ENTRIES SUPPLIED
◇ ◇ ◇ ◇ ◇

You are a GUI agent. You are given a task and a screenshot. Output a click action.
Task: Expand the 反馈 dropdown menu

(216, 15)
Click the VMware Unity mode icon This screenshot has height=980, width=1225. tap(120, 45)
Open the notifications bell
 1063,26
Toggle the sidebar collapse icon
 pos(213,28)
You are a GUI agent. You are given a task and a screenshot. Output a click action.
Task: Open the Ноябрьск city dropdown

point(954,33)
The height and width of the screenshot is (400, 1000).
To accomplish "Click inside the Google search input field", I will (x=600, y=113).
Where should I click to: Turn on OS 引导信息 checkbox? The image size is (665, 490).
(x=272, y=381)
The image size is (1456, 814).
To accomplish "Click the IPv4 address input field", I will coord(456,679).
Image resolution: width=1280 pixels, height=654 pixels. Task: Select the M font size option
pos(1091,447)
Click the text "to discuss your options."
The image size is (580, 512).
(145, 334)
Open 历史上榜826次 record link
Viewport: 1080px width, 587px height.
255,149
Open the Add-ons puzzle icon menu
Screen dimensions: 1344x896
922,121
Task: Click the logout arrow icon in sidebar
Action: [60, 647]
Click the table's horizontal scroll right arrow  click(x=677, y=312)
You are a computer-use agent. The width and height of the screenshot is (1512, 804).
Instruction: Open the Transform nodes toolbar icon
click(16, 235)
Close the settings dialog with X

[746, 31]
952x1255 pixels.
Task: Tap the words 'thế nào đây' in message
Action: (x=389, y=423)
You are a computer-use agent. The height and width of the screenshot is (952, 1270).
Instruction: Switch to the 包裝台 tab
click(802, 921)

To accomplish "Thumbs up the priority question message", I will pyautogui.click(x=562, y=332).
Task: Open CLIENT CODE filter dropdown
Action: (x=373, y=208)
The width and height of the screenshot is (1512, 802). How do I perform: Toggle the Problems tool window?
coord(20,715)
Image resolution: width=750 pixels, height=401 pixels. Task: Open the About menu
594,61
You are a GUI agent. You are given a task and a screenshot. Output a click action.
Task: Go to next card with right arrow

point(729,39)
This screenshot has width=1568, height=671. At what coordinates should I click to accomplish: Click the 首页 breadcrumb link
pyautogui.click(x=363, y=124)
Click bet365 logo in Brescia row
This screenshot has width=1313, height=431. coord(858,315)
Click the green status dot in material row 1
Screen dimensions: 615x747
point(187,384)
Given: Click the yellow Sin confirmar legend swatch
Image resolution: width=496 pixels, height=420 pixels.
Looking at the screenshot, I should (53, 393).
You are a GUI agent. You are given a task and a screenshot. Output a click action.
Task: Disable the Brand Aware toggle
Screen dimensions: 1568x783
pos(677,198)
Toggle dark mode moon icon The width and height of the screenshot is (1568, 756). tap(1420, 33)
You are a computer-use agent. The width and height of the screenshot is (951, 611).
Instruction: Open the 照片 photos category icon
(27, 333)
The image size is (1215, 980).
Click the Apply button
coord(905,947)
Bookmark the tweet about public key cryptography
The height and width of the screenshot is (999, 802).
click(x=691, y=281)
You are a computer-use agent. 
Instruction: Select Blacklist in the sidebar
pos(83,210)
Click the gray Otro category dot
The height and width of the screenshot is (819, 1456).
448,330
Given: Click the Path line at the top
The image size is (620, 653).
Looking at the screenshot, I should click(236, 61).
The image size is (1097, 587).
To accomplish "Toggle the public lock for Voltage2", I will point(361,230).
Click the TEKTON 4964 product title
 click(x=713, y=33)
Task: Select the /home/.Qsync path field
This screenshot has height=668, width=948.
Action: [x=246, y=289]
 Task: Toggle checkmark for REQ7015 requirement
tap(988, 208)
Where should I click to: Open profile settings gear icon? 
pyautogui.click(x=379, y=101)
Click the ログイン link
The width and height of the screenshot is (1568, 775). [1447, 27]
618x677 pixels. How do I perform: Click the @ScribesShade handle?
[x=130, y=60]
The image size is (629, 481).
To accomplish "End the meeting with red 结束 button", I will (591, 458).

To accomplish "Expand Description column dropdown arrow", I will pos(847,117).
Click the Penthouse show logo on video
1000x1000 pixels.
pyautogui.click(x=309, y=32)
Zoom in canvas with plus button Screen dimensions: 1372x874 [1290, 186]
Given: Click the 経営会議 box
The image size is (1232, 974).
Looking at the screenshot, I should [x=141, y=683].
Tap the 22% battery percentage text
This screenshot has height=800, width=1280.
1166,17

◇ ◇ ◇ ◇ ◇

EXERCISE
Please copy out the records from the start up to and including the line containing "pos(213,28)", reproducing each line precisely.

OUTPUT BELOW
You are a GUI agent. You are given a task and a screenshot. Output a click action.
Task: Expand the 反馈 dropdown menu

(216, 15)
Click the VMware Unity mode icon This screenshot has height=980, width=1225. tap(120, 45)
Open the notifications bell
 1063,26
Toggle the sidebar collapse icon
 pos(213,28)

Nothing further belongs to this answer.